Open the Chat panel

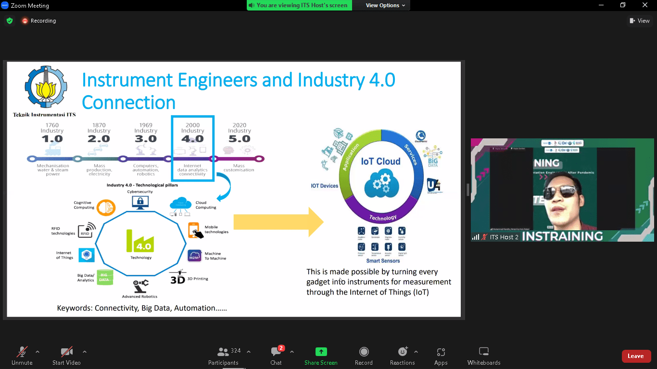[276, 356]
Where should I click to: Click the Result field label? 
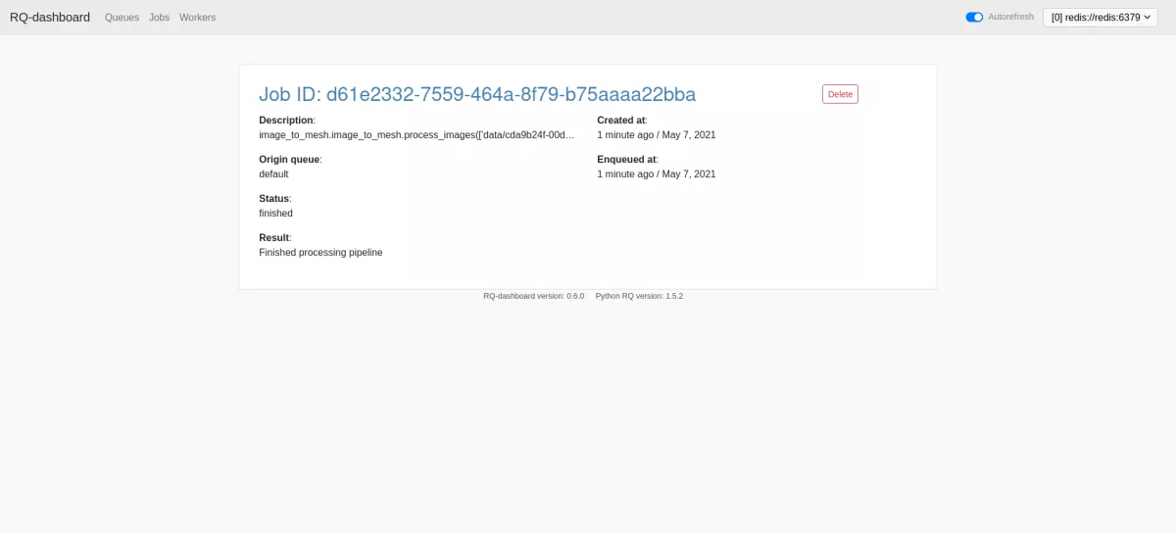274,237
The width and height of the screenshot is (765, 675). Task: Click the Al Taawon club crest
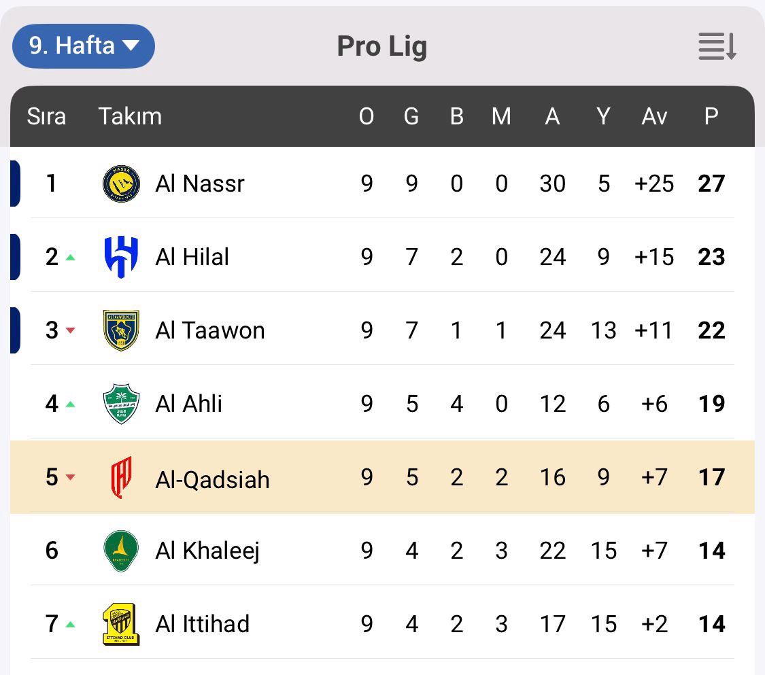point(121,330)
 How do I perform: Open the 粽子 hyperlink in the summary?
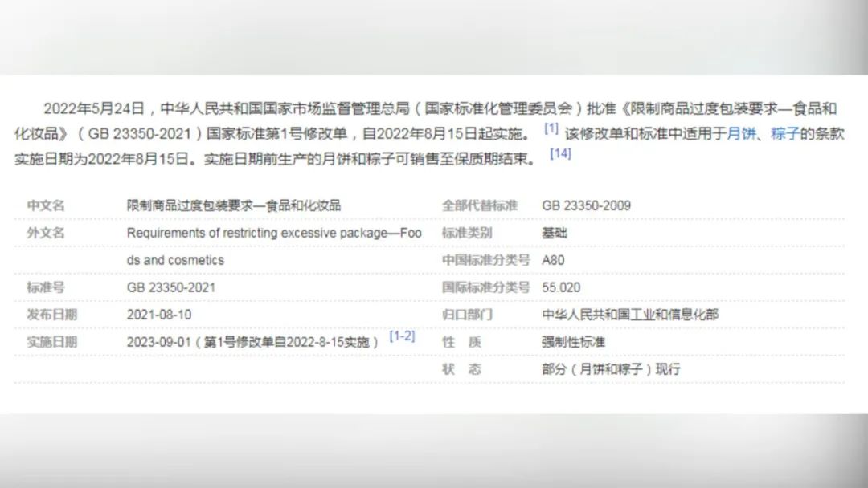pos(784,134)
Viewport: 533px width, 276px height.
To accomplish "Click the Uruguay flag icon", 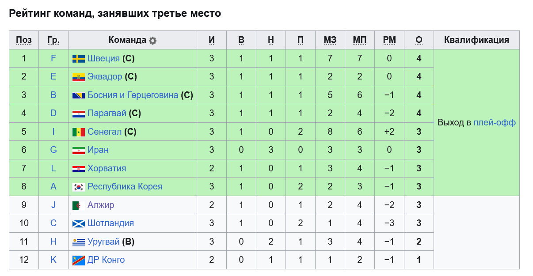I will click(79, 242).
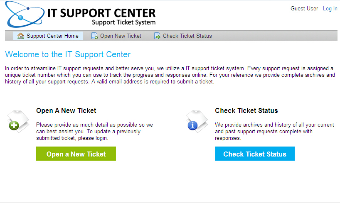Click the new ticket page icon in navbar
Image resolution: width=340 pixels, height=203 pixels.
[x=95, y=36]
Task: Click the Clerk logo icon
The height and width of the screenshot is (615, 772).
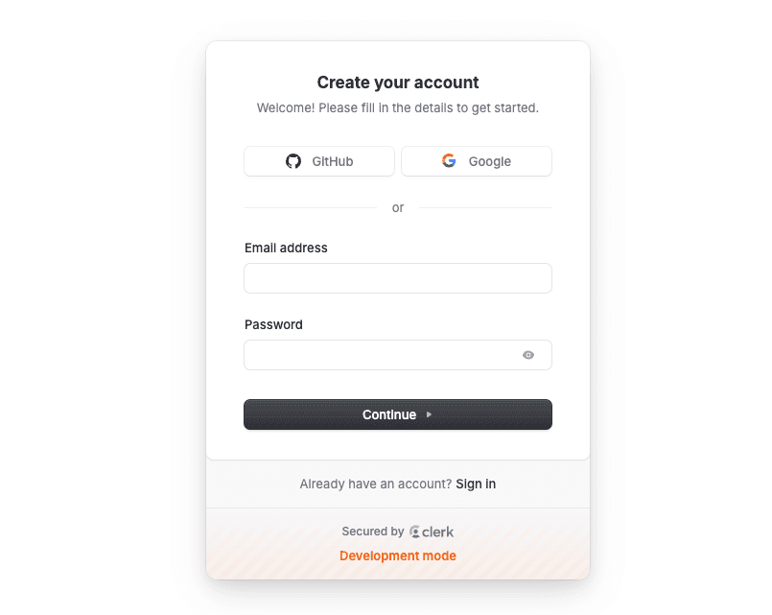Action: pos(414,532)
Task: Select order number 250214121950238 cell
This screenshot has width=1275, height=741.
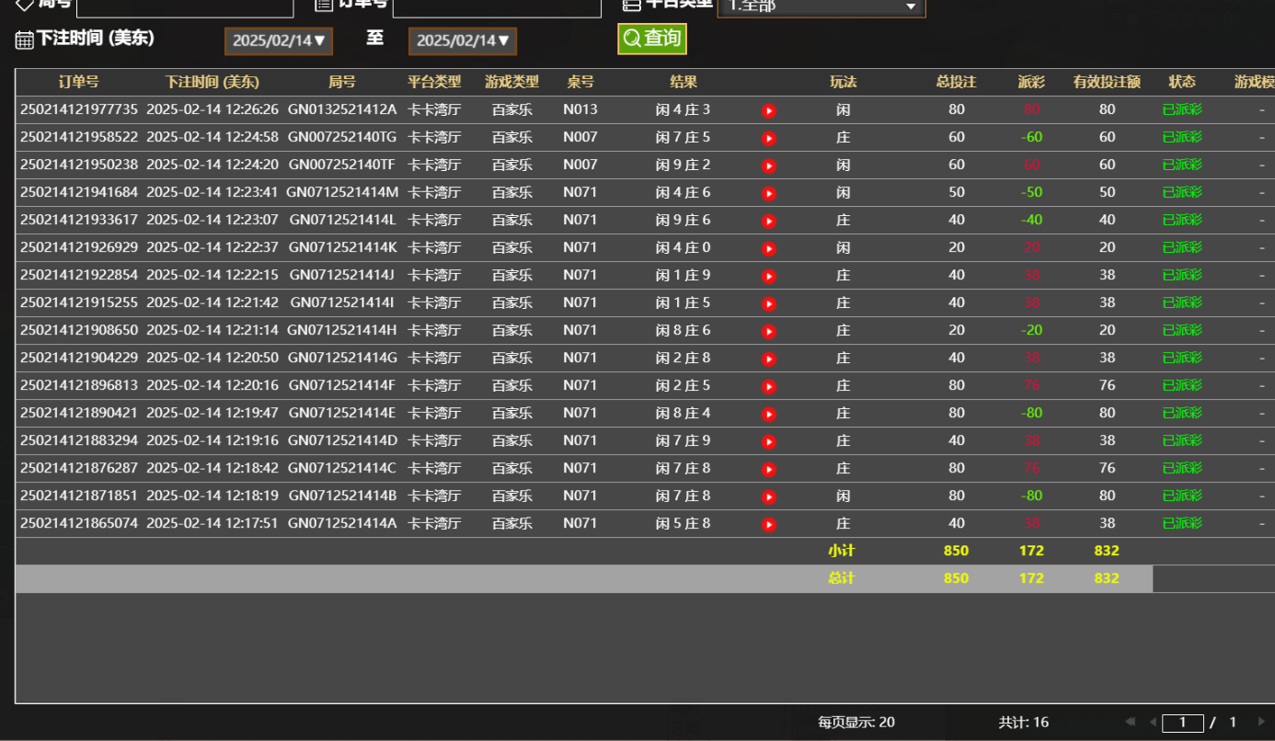Action: [x=79, y=165]
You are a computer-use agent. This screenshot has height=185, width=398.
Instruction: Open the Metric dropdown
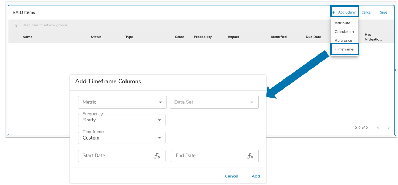122,102
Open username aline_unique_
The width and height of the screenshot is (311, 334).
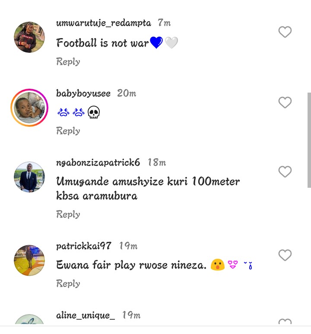point(86,315)
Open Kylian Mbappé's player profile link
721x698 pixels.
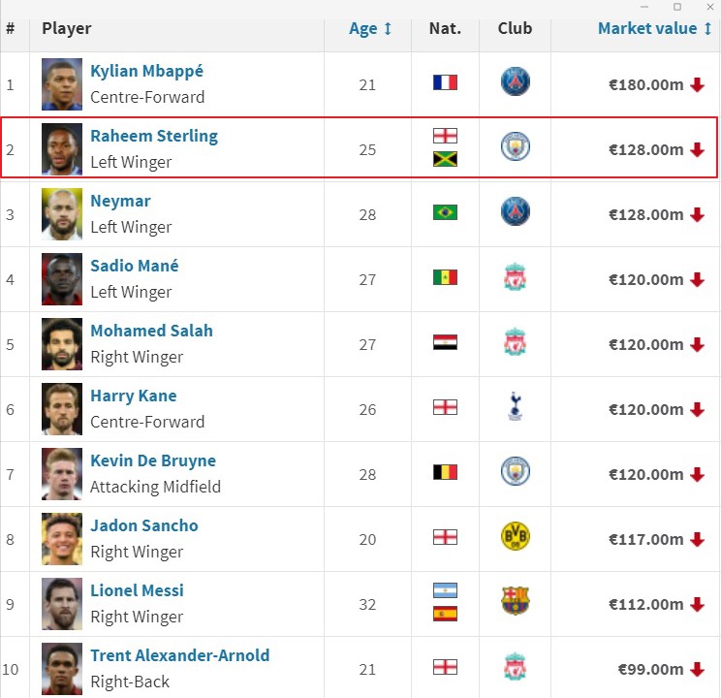click(x=146, y=72)
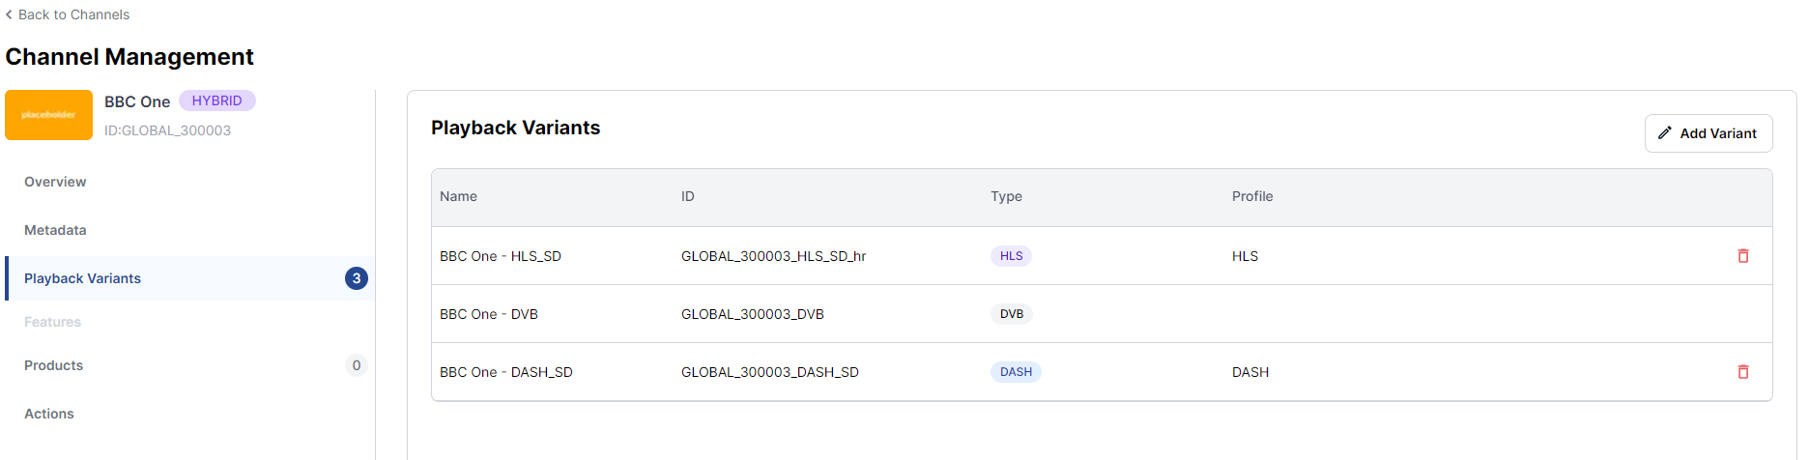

-- Stated problem --
Could you rewrite everything from the line containing "Open Kylian Mbappé's player profile link" down to the end of the records, swapping "player profile" for "career statistics" and keeping all else the same? Leave the pictures out of your answer.

-- The completed task --
Open Kylian Mbappé's career statistics link
721x698 pixels.
click(x=146, y=72)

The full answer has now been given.